## EXERCISE INSTRUCTIONS
Could the entries below be transcribed word for word, with the pictures omitted?

## AVAILABLE RECORDS
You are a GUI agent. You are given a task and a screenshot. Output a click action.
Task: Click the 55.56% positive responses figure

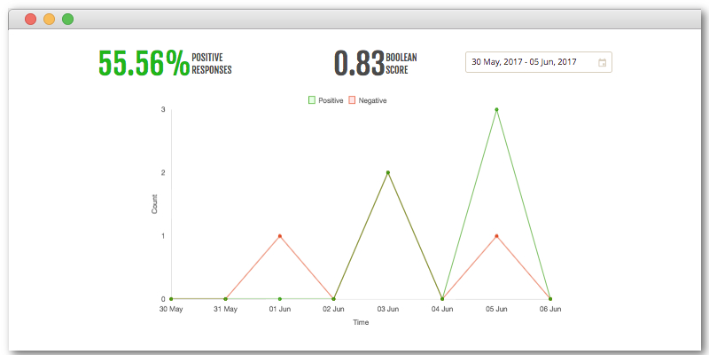tap(144, 63)
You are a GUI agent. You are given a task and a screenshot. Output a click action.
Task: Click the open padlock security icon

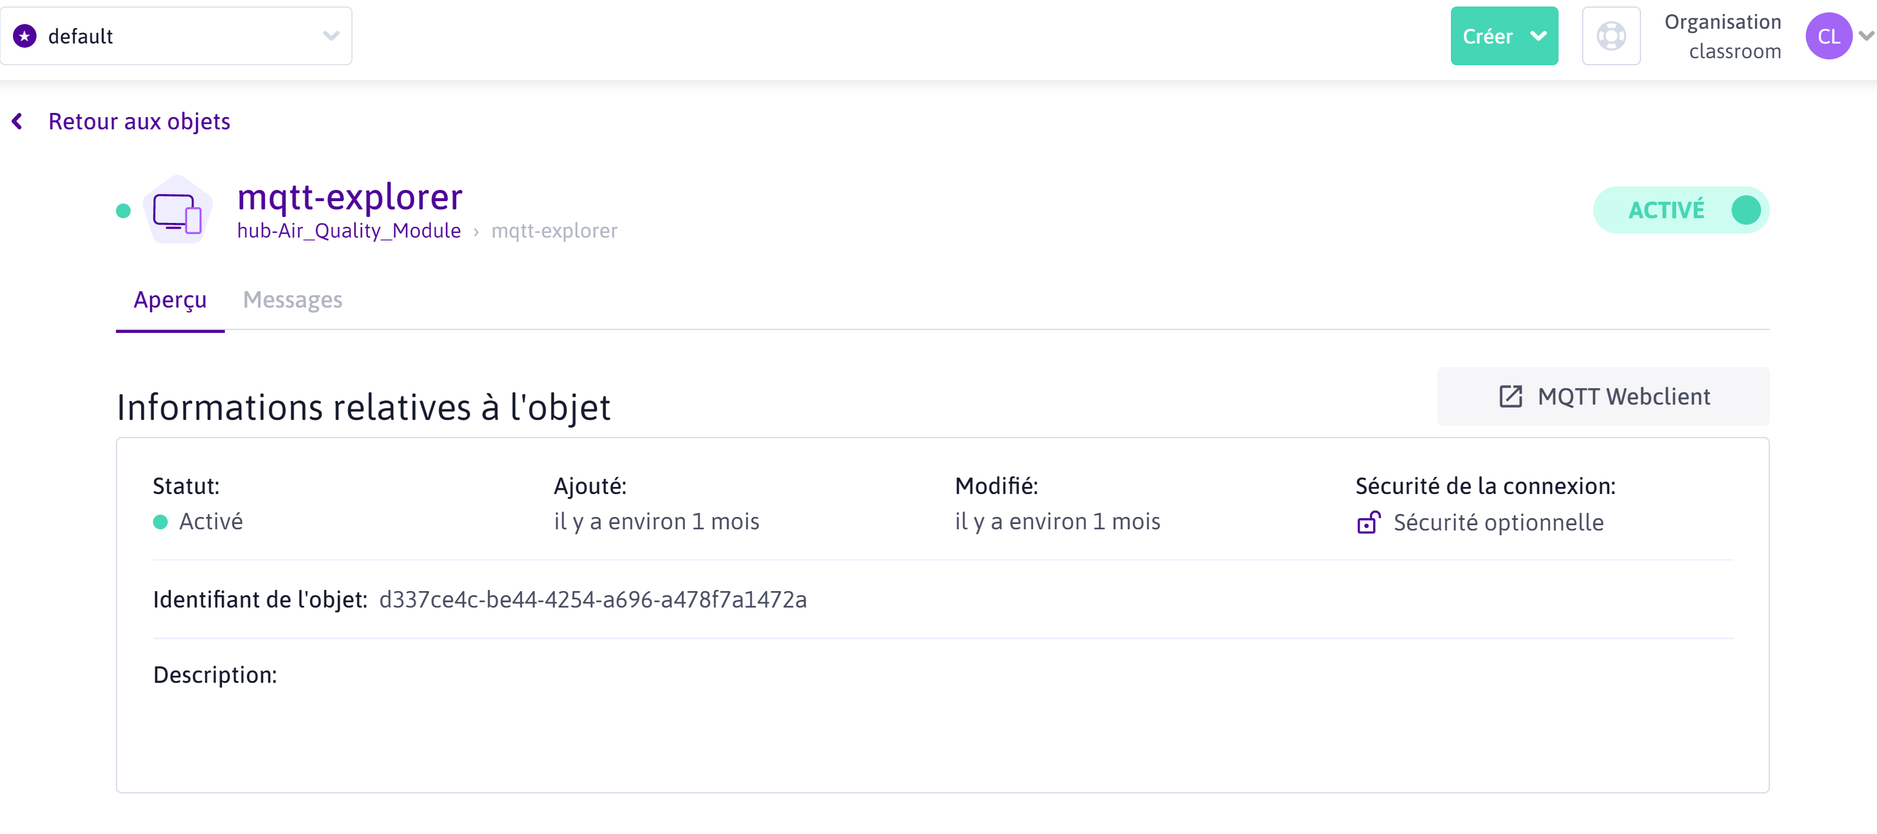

## SOLUTION FOR THIS EXERCISE
You are a GUI agent. You are given a task and a screenshot. Output a click action.
Task: Click the 55.56% positive responses figure

tap(144, 63)
You are a GUI agent. You are given a task and a screenshot. Output a click action.
Task: Click the open padlock security icon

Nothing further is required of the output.